In the practice of surrender
When I first met the word, “Surrender,” I thought that its concept was very easy.
I said to myself, “I can surrender.”
But I couldn’t do it for many years. I tried to change everything according to my beliefs and understanding. It didn’t happen. I just became angry and frustrated. Life went on as it was supposed to, and it still acts the same way.
As a child, Pi was raised as a Hindu; however, somehow he practices three religions: Islam, Christianity and Hinduism because he just wants to love God. His father has a zoo, and one day Pi wants to love the wildest animal in the zoo—a tiger called Richard Parker. That day, his father teaches him the lesson that you will never become friend with some living things.
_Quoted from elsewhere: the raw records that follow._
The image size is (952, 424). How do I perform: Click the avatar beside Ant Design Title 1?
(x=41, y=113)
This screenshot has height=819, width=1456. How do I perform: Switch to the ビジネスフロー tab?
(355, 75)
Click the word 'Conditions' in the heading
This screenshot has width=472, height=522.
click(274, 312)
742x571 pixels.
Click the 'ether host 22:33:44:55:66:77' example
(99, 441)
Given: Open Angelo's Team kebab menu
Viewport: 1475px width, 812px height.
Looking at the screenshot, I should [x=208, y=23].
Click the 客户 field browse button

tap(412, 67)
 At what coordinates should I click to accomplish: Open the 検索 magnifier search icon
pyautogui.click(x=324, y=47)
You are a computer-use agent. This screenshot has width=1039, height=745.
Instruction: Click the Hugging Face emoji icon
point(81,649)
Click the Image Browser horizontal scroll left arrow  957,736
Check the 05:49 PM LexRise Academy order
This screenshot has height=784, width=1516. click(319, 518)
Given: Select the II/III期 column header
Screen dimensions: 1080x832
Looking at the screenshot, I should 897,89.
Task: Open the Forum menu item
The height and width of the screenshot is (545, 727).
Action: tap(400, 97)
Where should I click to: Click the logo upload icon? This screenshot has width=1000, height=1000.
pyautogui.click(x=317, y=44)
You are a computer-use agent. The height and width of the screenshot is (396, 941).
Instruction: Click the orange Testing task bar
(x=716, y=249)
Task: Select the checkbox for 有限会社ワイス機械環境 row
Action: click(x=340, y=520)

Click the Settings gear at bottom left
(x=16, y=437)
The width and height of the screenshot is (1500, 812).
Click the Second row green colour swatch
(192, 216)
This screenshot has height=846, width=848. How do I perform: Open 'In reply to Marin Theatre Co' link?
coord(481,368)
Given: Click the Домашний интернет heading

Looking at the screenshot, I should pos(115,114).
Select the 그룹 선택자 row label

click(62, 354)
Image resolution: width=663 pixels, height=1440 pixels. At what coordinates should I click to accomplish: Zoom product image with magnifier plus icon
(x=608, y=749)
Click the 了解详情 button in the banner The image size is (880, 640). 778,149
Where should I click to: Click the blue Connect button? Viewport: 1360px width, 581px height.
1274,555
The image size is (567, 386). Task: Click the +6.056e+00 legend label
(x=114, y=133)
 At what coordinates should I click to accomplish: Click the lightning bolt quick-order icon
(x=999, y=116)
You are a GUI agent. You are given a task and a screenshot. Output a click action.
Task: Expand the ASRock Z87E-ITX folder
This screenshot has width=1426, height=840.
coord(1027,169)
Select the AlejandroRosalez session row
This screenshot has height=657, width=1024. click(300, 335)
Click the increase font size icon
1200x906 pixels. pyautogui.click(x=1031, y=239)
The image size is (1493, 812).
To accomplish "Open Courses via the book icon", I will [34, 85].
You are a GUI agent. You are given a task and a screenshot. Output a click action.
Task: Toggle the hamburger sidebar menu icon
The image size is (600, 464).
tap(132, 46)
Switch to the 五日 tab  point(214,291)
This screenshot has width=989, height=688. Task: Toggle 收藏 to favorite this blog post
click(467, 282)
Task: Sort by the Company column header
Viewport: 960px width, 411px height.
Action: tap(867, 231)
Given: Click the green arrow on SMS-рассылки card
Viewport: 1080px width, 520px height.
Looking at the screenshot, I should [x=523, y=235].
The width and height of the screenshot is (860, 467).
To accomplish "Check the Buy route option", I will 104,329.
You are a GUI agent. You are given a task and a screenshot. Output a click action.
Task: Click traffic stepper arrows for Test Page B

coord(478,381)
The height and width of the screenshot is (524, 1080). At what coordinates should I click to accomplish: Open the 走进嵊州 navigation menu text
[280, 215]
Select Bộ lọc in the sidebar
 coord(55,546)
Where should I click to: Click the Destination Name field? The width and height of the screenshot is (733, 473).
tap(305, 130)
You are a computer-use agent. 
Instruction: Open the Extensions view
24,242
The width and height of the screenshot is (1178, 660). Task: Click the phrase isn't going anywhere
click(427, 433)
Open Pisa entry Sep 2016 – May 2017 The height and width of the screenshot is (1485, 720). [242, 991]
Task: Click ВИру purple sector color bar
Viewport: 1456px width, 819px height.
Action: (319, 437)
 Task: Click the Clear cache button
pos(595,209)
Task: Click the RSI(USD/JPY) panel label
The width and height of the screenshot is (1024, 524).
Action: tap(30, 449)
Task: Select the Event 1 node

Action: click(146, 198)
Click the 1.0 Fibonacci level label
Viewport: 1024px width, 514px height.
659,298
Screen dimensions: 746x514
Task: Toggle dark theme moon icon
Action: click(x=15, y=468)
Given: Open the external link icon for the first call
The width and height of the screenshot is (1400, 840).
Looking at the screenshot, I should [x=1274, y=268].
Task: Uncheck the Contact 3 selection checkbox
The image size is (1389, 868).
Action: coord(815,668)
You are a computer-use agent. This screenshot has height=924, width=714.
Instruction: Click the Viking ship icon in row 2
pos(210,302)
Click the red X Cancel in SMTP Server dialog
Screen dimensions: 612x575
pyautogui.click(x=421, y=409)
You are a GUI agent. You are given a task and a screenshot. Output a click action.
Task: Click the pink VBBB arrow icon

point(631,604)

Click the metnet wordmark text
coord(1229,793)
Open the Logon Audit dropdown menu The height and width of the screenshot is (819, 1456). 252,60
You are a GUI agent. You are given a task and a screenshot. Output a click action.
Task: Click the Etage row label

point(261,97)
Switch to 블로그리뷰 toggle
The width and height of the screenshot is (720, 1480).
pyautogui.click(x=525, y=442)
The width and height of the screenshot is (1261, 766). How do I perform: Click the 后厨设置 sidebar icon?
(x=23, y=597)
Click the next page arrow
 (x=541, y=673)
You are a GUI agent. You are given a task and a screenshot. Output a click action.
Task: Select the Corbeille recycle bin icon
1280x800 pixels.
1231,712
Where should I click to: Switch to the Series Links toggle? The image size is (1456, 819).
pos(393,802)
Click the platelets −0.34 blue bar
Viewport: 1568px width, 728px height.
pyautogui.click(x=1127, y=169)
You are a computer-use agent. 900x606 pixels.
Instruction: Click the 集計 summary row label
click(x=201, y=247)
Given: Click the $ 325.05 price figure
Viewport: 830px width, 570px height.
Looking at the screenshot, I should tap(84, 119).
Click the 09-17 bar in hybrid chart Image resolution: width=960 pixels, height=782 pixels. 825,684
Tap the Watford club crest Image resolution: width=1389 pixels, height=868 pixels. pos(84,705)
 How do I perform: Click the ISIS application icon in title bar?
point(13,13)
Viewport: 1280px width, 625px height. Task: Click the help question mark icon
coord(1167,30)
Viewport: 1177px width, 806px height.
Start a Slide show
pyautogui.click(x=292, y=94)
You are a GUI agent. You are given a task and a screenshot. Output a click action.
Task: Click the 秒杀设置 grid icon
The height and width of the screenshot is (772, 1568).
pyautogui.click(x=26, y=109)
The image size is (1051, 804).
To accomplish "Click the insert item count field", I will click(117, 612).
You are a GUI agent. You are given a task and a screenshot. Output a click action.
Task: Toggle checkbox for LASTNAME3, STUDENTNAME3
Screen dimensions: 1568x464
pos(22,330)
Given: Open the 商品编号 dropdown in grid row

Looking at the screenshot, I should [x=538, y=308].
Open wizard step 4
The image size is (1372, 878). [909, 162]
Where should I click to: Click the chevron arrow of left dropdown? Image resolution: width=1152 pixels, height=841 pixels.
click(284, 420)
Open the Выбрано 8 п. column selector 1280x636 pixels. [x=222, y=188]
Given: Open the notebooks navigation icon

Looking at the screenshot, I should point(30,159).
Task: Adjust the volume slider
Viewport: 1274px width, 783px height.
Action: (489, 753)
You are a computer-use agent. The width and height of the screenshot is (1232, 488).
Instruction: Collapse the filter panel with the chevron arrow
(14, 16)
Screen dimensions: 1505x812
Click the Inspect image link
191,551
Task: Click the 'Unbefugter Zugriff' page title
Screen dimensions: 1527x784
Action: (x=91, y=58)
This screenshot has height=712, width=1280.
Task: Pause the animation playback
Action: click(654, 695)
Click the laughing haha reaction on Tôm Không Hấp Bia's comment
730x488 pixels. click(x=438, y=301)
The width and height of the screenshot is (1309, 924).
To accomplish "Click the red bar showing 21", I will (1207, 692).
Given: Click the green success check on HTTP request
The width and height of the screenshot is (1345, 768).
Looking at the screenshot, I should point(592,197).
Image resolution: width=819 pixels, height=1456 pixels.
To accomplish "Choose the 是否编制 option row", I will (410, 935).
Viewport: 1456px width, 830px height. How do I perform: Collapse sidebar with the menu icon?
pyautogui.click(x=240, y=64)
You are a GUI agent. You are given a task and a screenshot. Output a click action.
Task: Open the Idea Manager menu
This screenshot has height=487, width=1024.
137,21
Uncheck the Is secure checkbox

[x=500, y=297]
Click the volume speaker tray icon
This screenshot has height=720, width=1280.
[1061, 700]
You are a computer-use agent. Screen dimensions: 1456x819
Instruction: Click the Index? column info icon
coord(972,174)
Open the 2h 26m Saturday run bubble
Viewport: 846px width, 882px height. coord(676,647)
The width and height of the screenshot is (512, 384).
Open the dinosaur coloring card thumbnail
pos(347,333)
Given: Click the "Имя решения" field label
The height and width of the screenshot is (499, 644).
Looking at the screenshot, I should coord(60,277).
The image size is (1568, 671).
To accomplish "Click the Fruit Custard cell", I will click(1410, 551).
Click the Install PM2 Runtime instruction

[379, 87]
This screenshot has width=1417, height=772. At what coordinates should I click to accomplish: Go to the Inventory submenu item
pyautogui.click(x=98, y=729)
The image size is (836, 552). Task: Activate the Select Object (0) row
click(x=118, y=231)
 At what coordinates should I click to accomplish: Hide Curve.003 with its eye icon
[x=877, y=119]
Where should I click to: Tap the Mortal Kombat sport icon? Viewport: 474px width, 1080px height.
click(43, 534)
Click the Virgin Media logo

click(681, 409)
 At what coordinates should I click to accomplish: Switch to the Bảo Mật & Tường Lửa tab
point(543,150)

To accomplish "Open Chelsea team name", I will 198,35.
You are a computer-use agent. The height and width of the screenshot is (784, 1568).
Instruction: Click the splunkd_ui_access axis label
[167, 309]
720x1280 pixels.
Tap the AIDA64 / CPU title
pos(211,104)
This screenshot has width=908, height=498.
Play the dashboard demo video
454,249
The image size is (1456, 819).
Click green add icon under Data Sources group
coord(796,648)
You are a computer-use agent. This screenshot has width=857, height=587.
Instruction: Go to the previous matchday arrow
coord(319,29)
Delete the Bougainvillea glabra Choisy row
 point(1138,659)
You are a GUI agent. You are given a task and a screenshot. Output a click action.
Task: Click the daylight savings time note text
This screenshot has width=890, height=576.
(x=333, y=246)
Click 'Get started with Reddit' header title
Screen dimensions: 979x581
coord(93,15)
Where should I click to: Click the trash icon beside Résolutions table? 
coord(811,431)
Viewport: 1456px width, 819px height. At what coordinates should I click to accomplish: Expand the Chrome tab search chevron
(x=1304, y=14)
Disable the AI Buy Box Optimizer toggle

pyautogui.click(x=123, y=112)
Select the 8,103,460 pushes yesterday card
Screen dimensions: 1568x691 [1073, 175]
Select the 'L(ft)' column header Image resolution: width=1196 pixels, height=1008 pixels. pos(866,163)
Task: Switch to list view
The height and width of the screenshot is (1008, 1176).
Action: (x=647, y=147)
Then, I was left alone with my life. I cried and yelled. I tried to tame my life, to take it under my control. I wanted to know everything about my future. It never tells me, and always surprises me. I gave my life orders like, “Happen this, happen that.” It never listened to me. I was in pain.
One day, Pi, his family and other animals embark on a Japanese sea freight to Canada. However, on the way the ship meets a storm and sinks. Pi finds himself in a rescue boat with Richard Parker, the wild flesh eater. They spend 227 days together. They become friends on a different level. Pi learns to accept Richard Parker just as is. In return, Richard Parker doesn’t eat him.
They both surrender to the sea, the weather, the sharks, the hunger, the thirst, etc.
They learn to keep each other alive. At the end, they reach the coast of Mexico.
At the end, I surrender because there is nothing to do.
The moment I surrendered, I felt the wind behind my back and I let it carry me wherever it wanted. I discovered the joy of not knowing where to go.
It is the first time I really felt the wind on my skin. Life is beautiful. I let it go. I let it go.